Figure ED4.

Non-catalytic interaction of BoGH5A variants, SusD-like Bacova_02651 and Bacova_02650 of the XyGUL with polysaccharides. a. SDS-PAGE of recombinant proteins (representative data from at least three preparations for each protein is shown). b. Affinity gel electrophoresis (representative data from at least two gels for each experimental condition). c. Isothermal titration calorimetry (ITC); the upper graph in each pair shows the raw heat during titration, while the lower graph shows the integrated heats after correction. d. Association constants and thermodynamic parameters obtained from ITC data. Bovine serum albumin (BSA) was used as non-interacting negative control protein.
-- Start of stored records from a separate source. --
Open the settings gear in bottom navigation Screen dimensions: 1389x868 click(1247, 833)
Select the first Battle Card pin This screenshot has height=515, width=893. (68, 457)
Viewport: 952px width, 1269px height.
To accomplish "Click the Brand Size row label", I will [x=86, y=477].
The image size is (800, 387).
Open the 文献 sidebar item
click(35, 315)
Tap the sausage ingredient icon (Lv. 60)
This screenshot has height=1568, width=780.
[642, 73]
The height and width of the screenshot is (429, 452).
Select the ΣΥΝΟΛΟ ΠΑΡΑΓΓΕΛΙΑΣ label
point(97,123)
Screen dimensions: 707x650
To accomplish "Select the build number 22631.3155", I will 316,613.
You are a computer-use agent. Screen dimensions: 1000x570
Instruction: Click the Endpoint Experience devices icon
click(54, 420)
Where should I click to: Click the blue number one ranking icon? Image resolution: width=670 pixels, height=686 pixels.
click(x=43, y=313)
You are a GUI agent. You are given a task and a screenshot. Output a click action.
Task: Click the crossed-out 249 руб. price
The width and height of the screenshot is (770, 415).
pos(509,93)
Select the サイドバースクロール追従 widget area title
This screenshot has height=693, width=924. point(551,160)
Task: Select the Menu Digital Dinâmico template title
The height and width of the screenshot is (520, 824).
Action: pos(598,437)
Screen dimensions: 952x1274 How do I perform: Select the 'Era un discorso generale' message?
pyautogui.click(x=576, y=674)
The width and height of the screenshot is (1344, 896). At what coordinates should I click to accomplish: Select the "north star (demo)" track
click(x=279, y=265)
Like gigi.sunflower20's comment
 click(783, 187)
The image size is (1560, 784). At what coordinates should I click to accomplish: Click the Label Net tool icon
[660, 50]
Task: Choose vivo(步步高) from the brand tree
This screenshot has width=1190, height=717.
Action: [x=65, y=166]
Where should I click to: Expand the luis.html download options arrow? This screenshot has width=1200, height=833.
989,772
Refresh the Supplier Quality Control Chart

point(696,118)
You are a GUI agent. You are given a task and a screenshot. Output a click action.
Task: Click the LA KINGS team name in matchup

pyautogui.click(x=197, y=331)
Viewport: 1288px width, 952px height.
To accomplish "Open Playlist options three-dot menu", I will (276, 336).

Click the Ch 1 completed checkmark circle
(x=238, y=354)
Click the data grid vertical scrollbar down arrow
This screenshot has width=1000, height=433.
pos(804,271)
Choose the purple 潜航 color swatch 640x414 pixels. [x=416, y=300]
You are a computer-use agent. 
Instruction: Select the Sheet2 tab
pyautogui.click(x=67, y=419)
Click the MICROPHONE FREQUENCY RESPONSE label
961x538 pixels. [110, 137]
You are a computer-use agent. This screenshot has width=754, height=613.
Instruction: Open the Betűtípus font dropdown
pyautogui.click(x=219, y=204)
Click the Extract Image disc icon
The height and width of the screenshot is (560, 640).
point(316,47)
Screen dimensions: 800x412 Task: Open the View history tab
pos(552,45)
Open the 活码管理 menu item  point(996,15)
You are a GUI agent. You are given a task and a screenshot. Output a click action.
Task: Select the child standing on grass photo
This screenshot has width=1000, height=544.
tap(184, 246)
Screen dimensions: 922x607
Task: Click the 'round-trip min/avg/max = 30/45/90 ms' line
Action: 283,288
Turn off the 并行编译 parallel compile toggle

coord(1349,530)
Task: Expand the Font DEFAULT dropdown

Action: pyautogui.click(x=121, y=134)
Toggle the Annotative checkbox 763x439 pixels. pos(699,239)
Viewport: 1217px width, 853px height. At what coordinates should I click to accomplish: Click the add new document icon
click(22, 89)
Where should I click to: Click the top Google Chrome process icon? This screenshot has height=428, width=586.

Other protein names were abbreviated as follows: BACON, residues Cys1-Tyr97 corresponding to the BACON domain of BoGH5A; Bacova_02651, SusD-like XyGUL gene product; Bacova_02650, SusE-positioned XyGUL gene product; BoGH5A E430A, full-length (Cys1 to Asn470) catalytic nucleophile mutant of BoGH5A; CAT E430A, catalytic nucleophile mutant of the BoGH5A catalytic domain only (Ser98 to Asn470). Reducing-sugar assays confirmed the catalytic mutants had no detectable hydrolytic activity on xyloglucan (data not shown), while an active variant (i.e., E430) of CAT had a 2-fold higher specific activity than the full-length, wild-type BoGH5A at saturating xyloglucan concentrations (0.5 – 3 mM).